#### [What you have to do]
Copy out the lines of the listing below, starting at the line that contains "[Solicitar Orçamento] (872, 782)" and ending at the last line of the listing. Keep the requests, but scale every coordinate in the answers by 0.3 and round it to a whole number, with halves rounding up, and leave out the pictures.

### Task data

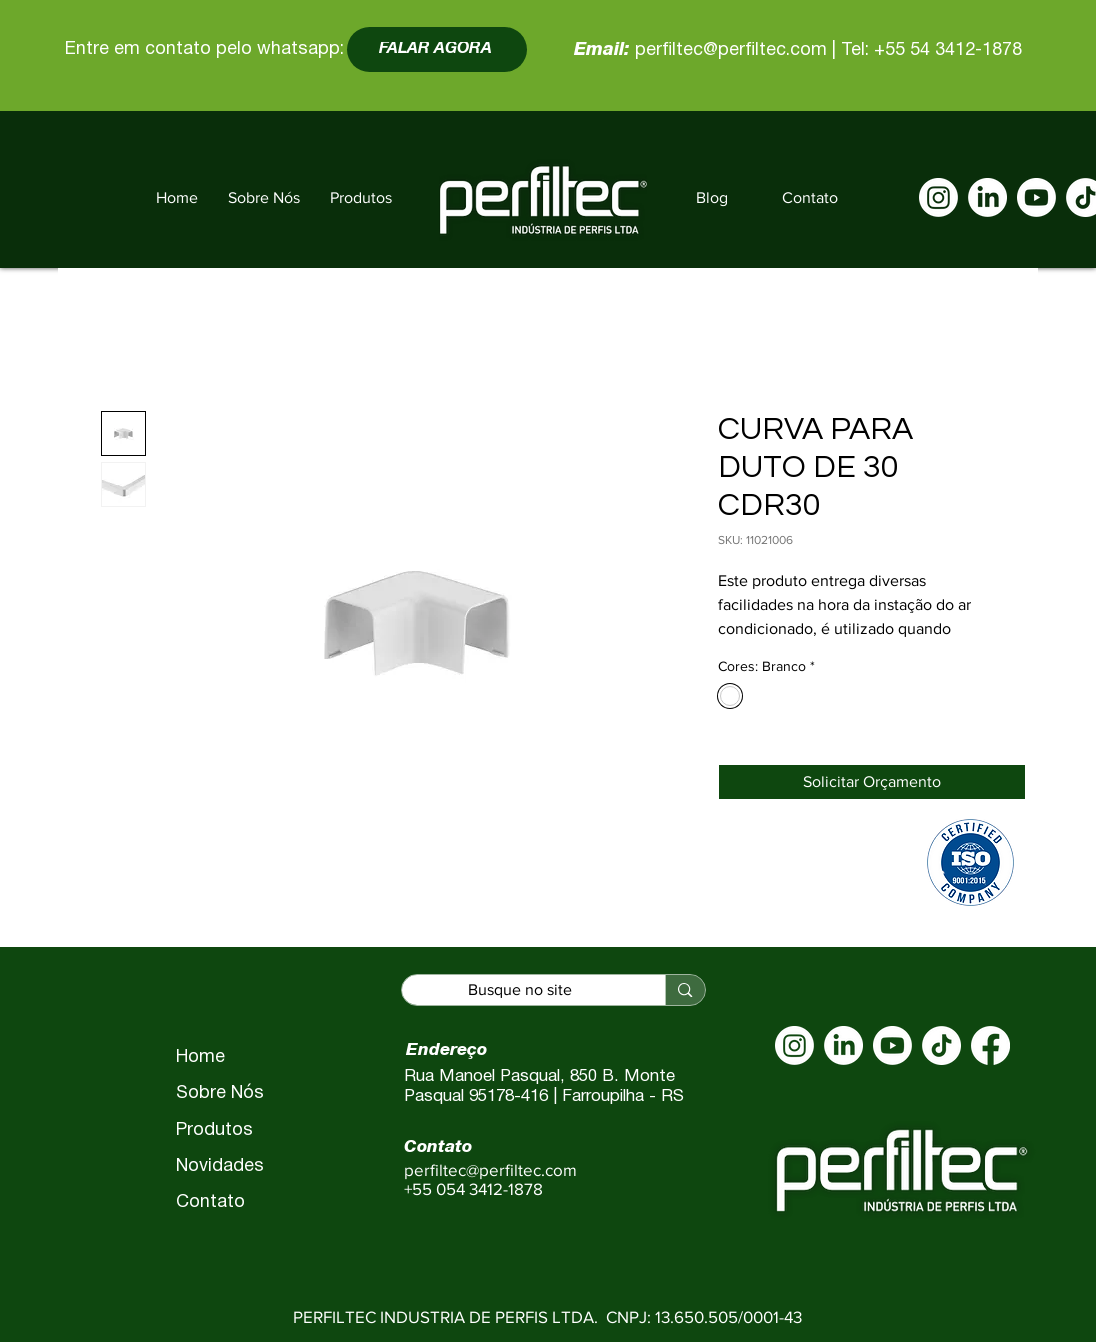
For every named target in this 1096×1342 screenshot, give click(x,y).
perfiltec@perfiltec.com (731, 50)
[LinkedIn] (987, 197)
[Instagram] (938, 197)
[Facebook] (990, 1045)
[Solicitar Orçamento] (872, 782)
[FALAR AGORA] (437, 49)
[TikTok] (941, 1045)
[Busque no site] (520, 990)
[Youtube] (1036, 197)
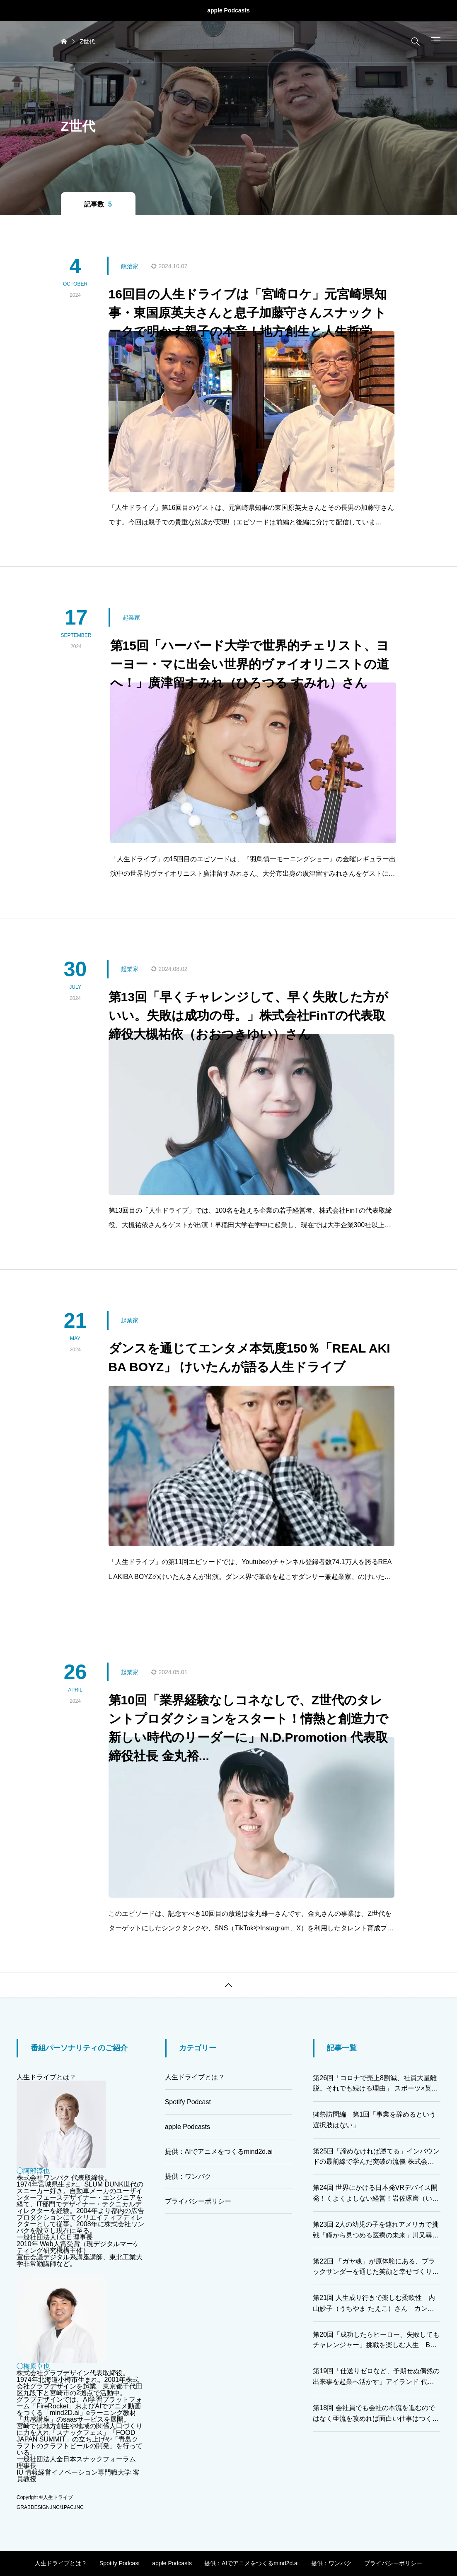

######

#### [Output]
[Solicitar Orçamento] (262, 235)
[FALAR AGORA] (131, 15)
[TikTok] (282, 314)
[Busque no site] (156, 297)
[Youtube] (311, 59)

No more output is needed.